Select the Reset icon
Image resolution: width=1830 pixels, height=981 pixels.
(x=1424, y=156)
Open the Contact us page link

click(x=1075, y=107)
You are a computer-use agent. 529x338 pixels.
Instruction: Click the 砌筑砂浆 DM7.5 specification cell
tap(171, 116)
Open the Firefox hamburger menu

---

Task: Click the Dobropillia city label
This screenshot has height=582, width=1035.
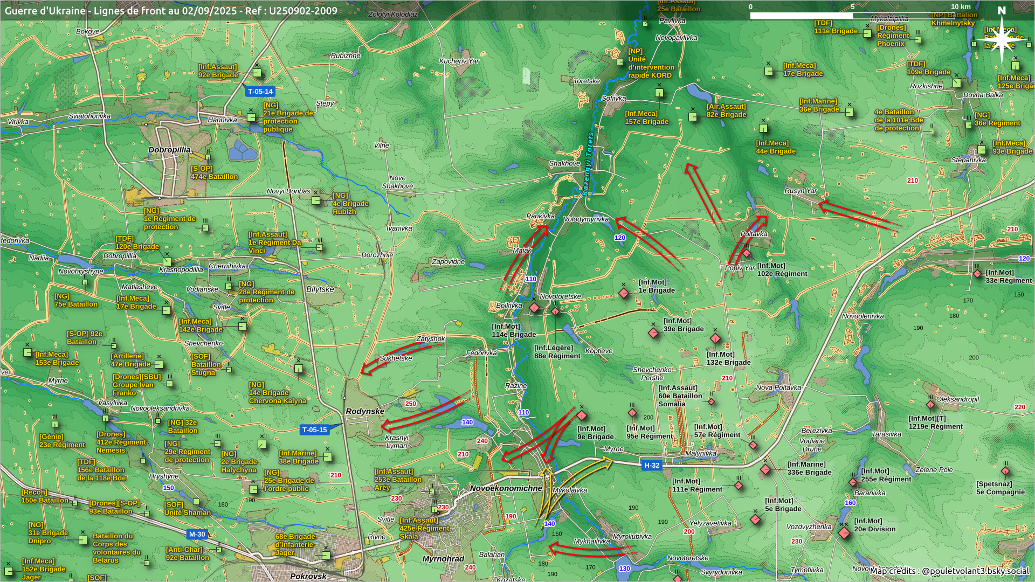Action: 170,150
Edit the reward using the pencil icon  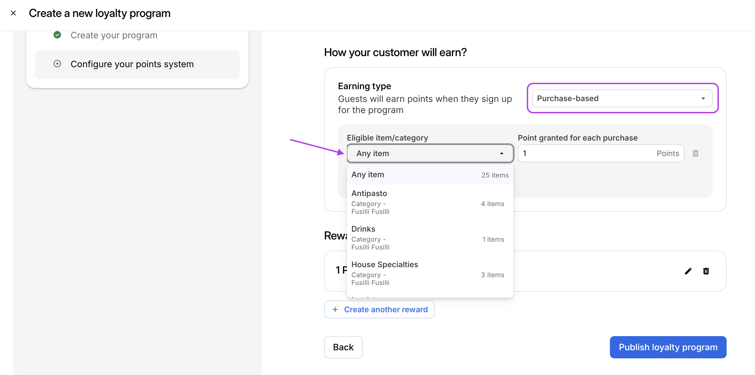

**WORK TASK:**
The expected output is exactly the lines of the listing above between the line holding "Instruction: Click the" and the line holding "Open the Firefox hamburger menu", inclusive.

**ANSWER SPACE:**
Instruction: Click the 砌筑砂浆 DM7.5 specification cell
tap(171, 116)
Open the Firefox hamburger menu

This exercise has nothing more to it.